S3 data size calculate using the LAMBDA Python

S3 data size calculate using the LAMBDA Python

Inspiration to write this story

While doing a task to calculate the daily basis usage of s3 sizes based on the prefix. like we used to have different types of files (videos, images, csv files and JSON files). Wrote a script in the python using the Boto3 which will take the prefix path and later I am adding the all the size values to get the total . There is no direct way to read the total folder at once from the boto3. Everything goes well like it won't matter how much time it takes to get the total size because of all the micro services in the EC2.

Problem:

Problem is came when we migrated from EC2 to Lambda . Lambda is having the short period of time(15 Minutes). In this time I am unable to fetch the all objects and calculate the total size.

Solution:

Using the AWS-CLI we are able to get the total size(time of GB) in a time of 1-3 minutes. but it will work in EC2 only

Finally fond a solution to make this aws-cli as a layer to lambda

AWS-CLI Lambda layer

  • We need to clone this repository

  • For python3 need to checkout to this branch awscli-v2-python37

  • Do the changes in Makefile then save it

  • Run this command make build layer-zip layer-upload layer-publish

  • Copy the created layers.zip to s3 bucket and paste the URL of this bucket into layers

  • Add this layer to lambda function and use the below code

import subprocess

def lambda_handler(event, context):
    cmd = "'/opt/awscli/aws', 's3', 'ls', 's3://path_to_bucket/folder_videos', '--recursive', '--human-readable', '--summarize'"
    out = calc_size(cmd)
    return {
        'statusCode': 200,
        'body': out
    }

def calc_size(path: str):
    response = subprocess.check_output([f'{path}'])
    lines = response.split("\n")
    for line in lines:
        print("output: ", line)
    return lines

### PROVIDED INFORMATION
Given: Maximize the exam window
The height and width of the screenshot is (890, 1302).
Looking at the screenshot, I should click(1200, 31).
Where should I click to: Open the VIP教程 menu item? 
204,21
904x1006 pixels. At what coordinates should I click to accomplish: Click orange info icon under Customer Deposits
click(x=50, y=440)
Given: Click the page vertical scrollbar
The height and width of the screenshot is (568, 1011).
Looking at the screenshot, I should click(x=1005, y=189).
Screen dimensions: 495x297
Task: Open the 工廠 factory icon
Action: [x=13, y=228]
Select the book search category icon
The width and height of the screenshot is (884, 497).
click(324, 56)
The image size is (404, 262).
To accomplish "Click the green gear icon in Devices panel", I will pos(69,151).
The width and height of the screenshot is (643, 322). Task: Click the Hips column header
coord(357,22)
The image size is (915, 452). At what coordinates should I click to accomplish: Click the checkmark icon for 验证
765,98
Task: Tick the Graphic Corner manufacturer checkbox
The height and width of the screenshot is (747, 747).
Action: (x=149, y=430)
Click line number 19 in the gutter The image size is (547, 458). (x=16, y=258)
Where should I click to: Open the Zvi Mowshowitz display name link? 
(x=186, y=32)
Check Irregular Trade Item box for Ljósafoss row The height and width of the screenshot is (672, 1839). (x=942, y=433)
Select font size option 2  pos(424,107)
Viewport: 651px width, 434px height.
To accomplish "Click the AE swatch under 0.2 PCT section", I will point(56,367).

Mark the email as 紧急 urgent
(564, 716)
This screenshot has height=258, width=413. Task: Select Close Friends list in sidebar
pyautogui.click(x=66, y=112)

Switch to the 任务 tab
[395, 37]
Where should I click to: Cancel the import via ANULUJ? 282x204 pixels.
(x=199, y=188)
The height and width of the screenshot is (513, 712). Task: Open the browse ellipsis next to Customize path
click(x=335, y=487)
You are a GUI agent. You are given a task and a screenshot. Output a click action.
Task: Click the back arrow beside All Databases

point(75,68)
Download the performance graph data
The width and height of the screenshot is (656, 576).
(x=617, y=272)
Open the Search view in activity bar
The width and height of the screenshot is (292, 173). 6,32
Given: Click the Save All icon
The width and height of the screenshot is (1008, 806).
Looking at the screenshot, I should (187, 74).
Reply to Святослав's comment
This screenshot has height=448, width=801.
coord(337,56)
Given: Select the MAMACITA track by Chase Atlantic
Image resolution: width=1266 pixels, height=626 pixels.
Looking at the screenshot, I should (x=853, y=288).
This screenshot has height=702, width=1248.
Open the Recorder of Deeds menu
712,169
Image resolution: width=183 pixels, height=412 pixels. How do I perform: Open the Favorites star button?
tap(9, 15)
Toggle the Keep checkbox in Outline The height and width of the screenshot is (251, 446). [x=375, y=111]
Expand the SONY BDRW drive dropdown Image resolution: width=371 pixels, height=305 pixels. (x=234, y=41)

### STATED TASK
Please rewrite the stretch of the S3 data size post from "While doing a" through "in the EC2.", putting "key prefix" wherever "prefix" appears.

### FULL ANSWER
While doing a task to calculate the daily basis usage of s3 sizes based on the key prefix. like we used to have different types of files (videos, images, csv files and JSON files). Wrote a script in the python using the Boto3 which will take the key prefix path and later I am adding the all the size values to get the total . There is no direct way to read the total folder at once from the boto3. Everything goes well like it won't matter how much time it takes to get the total size because of all the micro services in the EC2.